►
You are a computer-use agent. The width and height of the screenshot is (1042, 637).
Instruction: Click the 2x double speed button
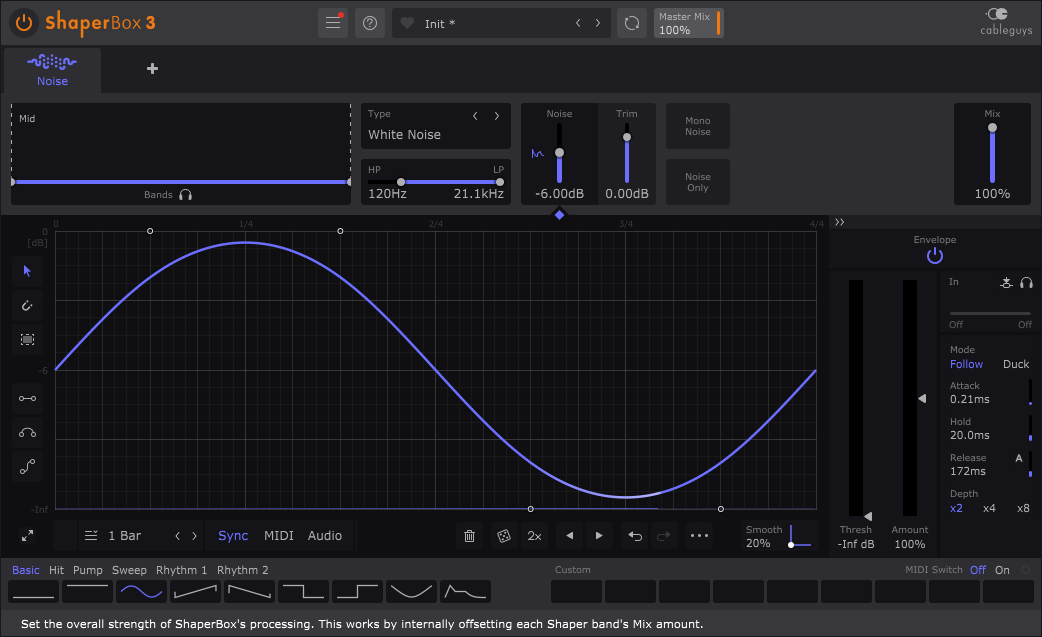(535, 536)
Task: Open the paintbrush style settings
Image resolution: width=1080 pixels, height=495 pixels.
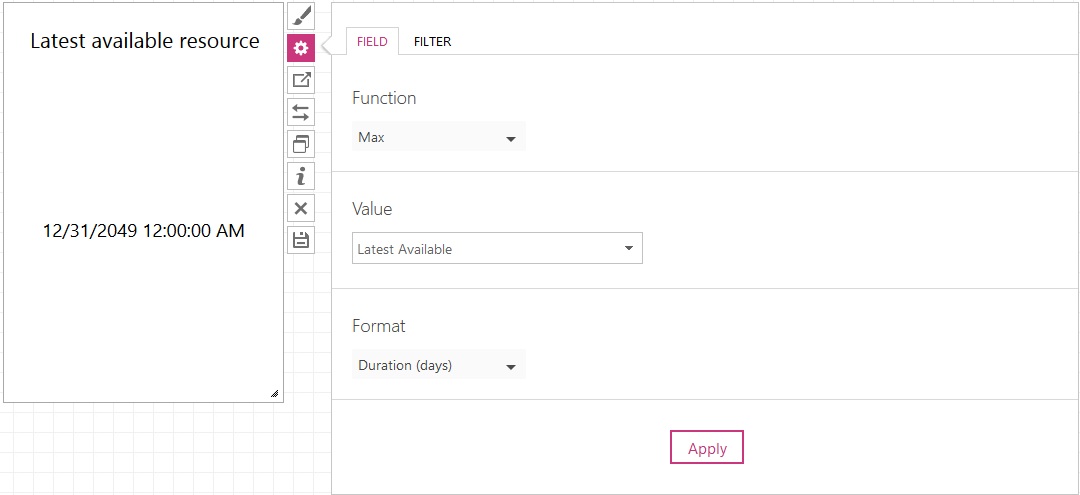Action: pyautogui.click(x=301, y=16)
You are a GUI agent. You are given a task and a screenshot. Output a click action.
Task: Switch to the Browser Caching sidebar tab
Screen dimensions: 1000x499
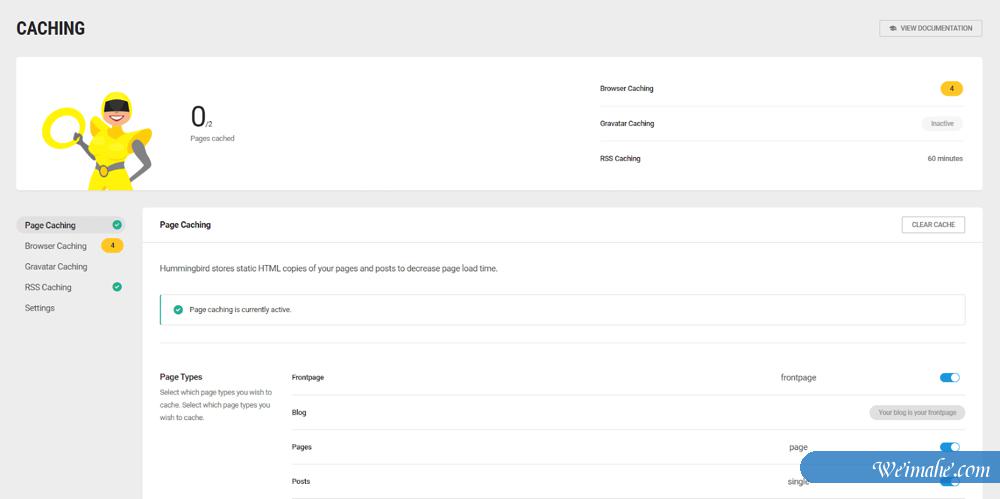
◄
Aim of the exercise -
For the entries above, return an exact copy that omits the images.

Response -
You are a computer-use agent. The width and height of the screenshot is (1042, 637).
Instruction: Click the 2x double speed button
(535, 536)
Task: Open the paintbrush style settings
Image resolution: width=1080 pixels, height=495 pixels.
Action: pyautogui.click(x=301, y=16)
You are a GUI agent. You are given a task and a screenshot. Output a click action.
Task: Switch to the Browser Caching sidebar tab
Screen dimensions: 1000x499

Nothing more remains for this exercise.